*Text segment*.
*** Block opens ***
Saturday, November 23, 2002

Veterans wait for state's second home

Georgetown site is to open in July

By James Hannah
The Associated Press

GEORGETOWN - A veterans home being built in the hills of Southwest Ohio will house 168 people once it opens next summer and already has a waiting list of 100.

The Southern Ohio Veterans Home is only the second such home in more than a century to be built in the state to accommodate a veterans population of 1.2 million and growing.

States nationwide have found themselves planning homes to serve aging veterans of World War II, the Korean War and Vietnam, said Frank Salvas, chief of the state home construction grant program for the Veterans Administration.

The United States has 26.5 million veterans, 10 million of which are age 65 and older.

"Our World War II veterans are aging and falling ill at an alarming rate. The demand for long-term care is soaring," said Ken Fulmer, president of the Washington-based Armed Forces Veterans Homes Foundation.

The first veterans homes were built following the Civil War. There are now 116 state veterans homes recognized by the VA, up from 33 in 1991.

Construction also is under way on 10 new homes or additions in Colorado, Florida, Louisiana, Maine, Missouri, North Carolina, Oklahoma and Pennsylvania, Mr. Salvas said, adding there are plans for 18 more homes and additions.

"The fact that they're building veterans homes shows that the need is growing," said Bruce Parry, secretary of Veterans for Unification, a Chicago-based advocacy group that works to improve health-care benefits for veterans. "A lot of people are ending up on the street."

For Ralph Fox, a 63-year-old Vietnam veteran, the new $16 million home in Ohio will be a haven for aging veterans who consider the 114-year-old Ohio Veterans' Home in Sandusky, along Lake Erie, too far from family.

"This is where we're going when the time comes," Mr. Fox said, looking at the two-story, 99,000-square-foot brick building in Brown County that will have a dining and activities room, physical therapy room, chapel, courtyard and picnic area.

Construction began in September 2000, and the home is scheduled to open in July. Veterans are hoping the Legislature will eventually fund homes in Chillicothe and Marietta, both in southern Ohio.

To get a veterans home, states must donate the land and 35 percent of the construction costs. In return, the federal government pays the rest of the cost of construction and provides $53 a day for the care of each resident.
*** Block closes ***
*Data segment*.
*** Block opens ***
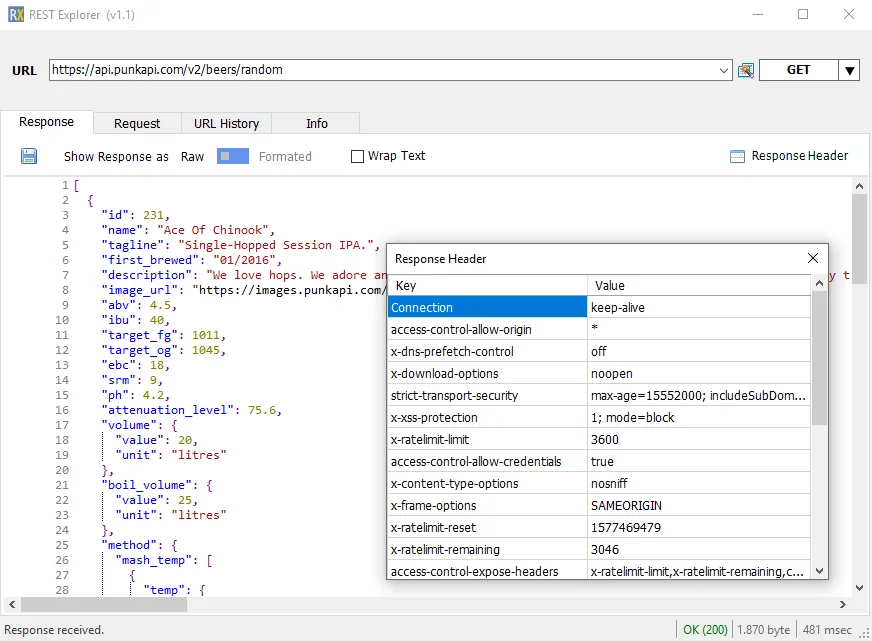Click the REST Explorer logo in the title bar
872x641 pixels.
pyautogui.click(x=14, y=14)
*** Block closes ***
*Work request 1*. Decide whether each statement agrees with the veterans home article. For each, answer yes or no and quote the words of the article that decide it. (a) The Georgetown home will house 168 people. (b) The VA recognized 116 state veterans homes in 1991. (c) To get a veterans home, a state must donate the land and half of the construction costs.
*Work request 2*. Copy out the stretch of the veterans home article from "GEORGETOWN - A" through "Veterans Homes Foundation.", word for word.

*Exercise answer 1*.
(a) Yes: "will house 168 people once it opens next summer"
(b) No: "There are now 116 state veterans homes recognized by the VA, up from 33 in 1991."
(c) No: "states must donate the land and 35 percent of the construction costs"

*Exercise answer 2*.
GEORGETOWN - A veterans home being built in the hills of Southwest Ohio will house 168 people once it opens next summer and already has a waiting list of 100.

The Southern Ohio Veterans Home is only the second such home in more than a century to be built in the state to accommodate a veterans population of 1.2 million and growing.

States nationwide have found themselves planning homes to serve aging veterans of World War II, the Korean War and Vietnam, said Frank Salvas, chief of the state home construction grant program for the Veterans Administration.

The United States has 26.5 million veterans, 10 million of which are age 65 and older.

"Our World War II veterans are aging and falling ill at an alarming rate. The demand for long-term care is soaring," said Ken Fulmer, president of the Washington-based Armed Forces Veterans Homes Foundation.